Open matklad opened 5 years ago
Oh, that's a great idea! Certainly something I'll use for vNext, but would also be great if it was implemented for the current branch... not sure how feasible. Thanks for the lovely idea!
In the mean time, hotwatch looks pretty cool: https://crates.io/crates/hotwatch (good job @francesca64):
use hotwatch::{Hotwatch, Event};
let mut hotwatch = Hotwatch::new().expect("Hotwatch failed to initialize.");
hotwatch.watch("war.png", |event: Event| {
if let Event::Write(path) = event {
println!("War has changed.");
}
}).expect("Failed to watch file!");
I liked it so much I put it in the readme.
Hotwatch API looks nice (especially due to not exposing mpsc channel), but it doesn't handle the most tricky bit: filtering the watched directories.
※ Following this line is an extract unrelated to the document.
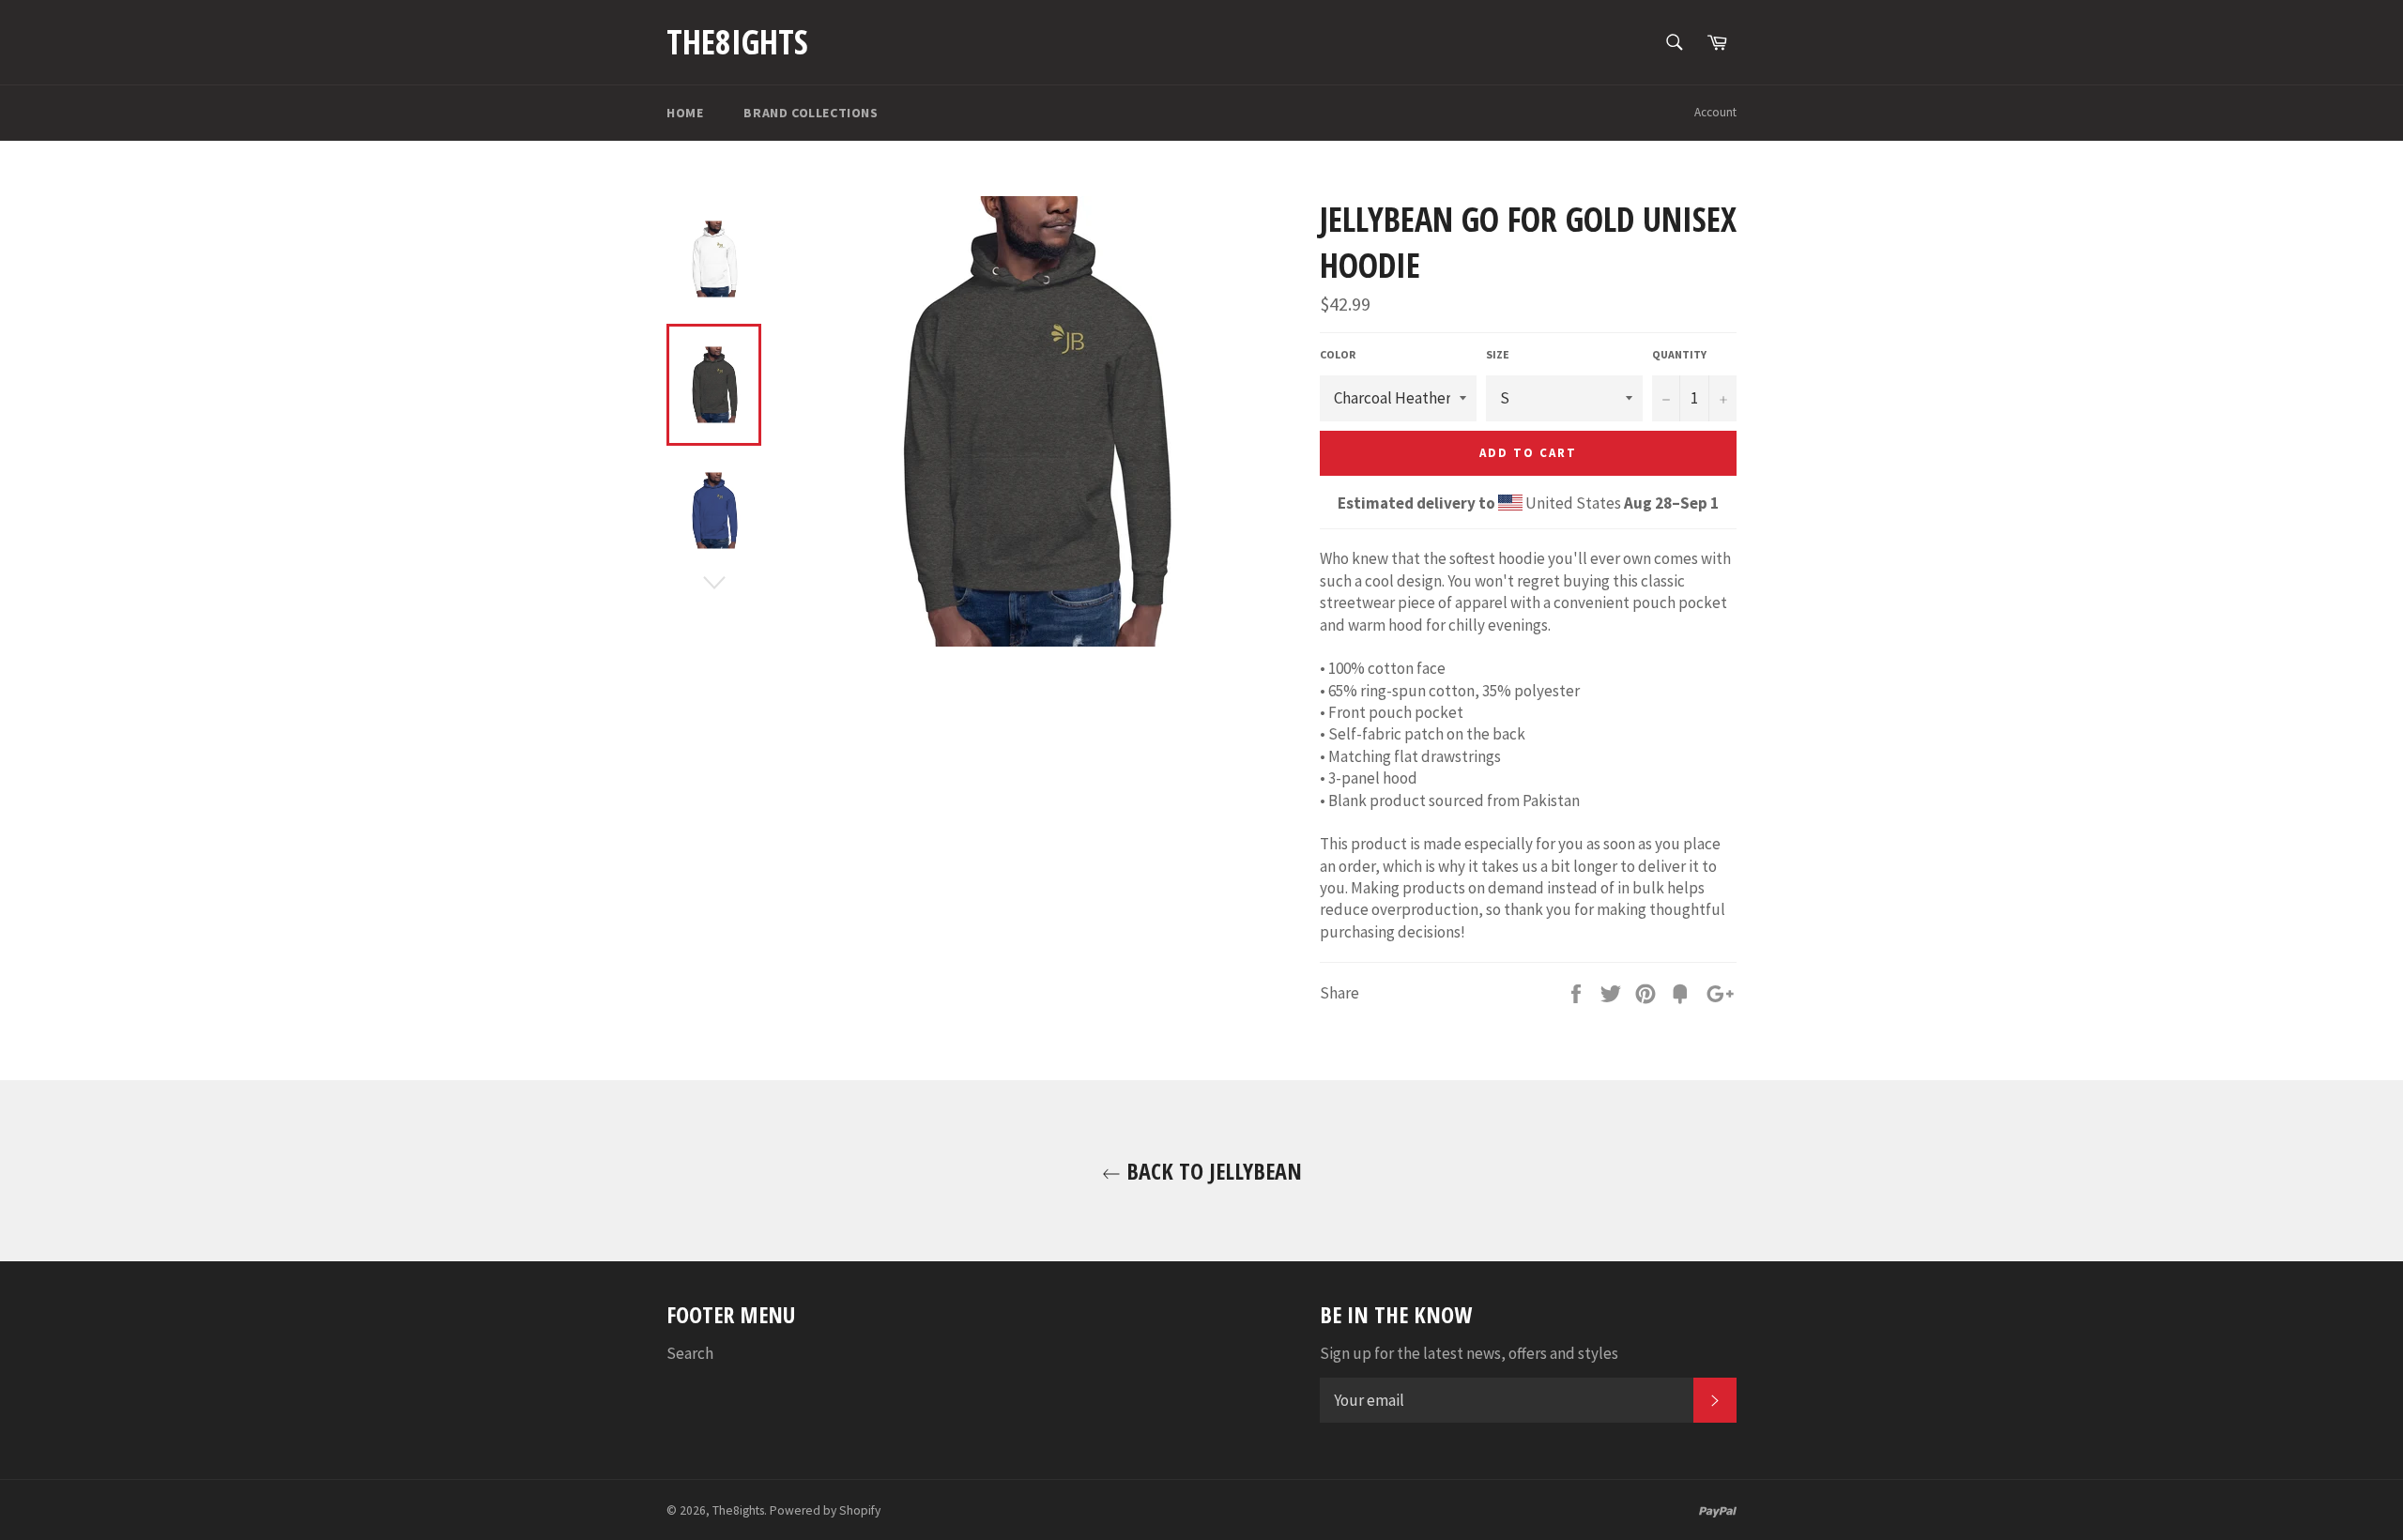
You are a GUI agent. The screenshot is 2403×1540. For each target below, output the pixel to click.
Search (689, 1353)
That's a pretty important bit for rust-analyzer: if we just watch the whole directory with Cargo project, we get flooded (up to 100% CPU) with events for the target
directory when Cargo starts building the project.
Also cc @vemoo, you might be interested in helping out with this :)
Another thought: for this API, it would be important to specify the consistency semantics of the events. Obviously, if I receive Event::Create
, I can't just blindly read the file: it might have been deleted in the next moment! Similarly, I'd rather not have a Rescan
event in the API and instead delegate rescaning to the library.
I think what we want here is quiescent consistency: if there are no changes for a period of time, the last event for each path should correspond to the actual state. In other words, in the sum of the events between two quiescent periods must be equal to the difference between two walkdir traversals.
Agreed on the filtering.
Rescan
is a historical mistake, really. It means two things on two platforms, and has no equivalent on any others. In inotify it's really a fatal error event, and in fsevents it's an indication that something was missed, but fsevents misses things all the time by design (there's a huge discussion elsewhere in issues about fsevents with the tl;dr and conclusion that fsevents should not be used for this library, see #144, #147; alas, time).
Probably what that library should do to achieve such consistency is to attempt to attr
files right after the quiet down and then returns Attrs
(or whatever the struct is called) alongside the path and Op
. If the file is non existent it could emit/modify the event to actually reflect reality, and exposing the Attrs would save the caller from doing a subsequent (and possibly outdated by then) lookup.
I don't know that guaranteeing "the sum of the events between two quiescent periods must be equal to the difference between two walkdir traversals" is practical, because I have low confidence in the actual reliability of these platforms APIs. Appending this guarantee with "in an ideal world" is probably good? No, I am being overly cynical here. Relying only on native events is on the order of 99.9% accurate in 90% of cases. The 10% include things like unsupported filesystems, monitoring huge trees, networked shares, permission issues, and ghosts. As maintainer, I tend to see those 10% a lot more.
Appending this guarantee with "in an ideal world" is probably good?
Yeah, that's what I've meant. Specifically, this clause about "consistency" was about a sublte bug we had in rust-analyzer.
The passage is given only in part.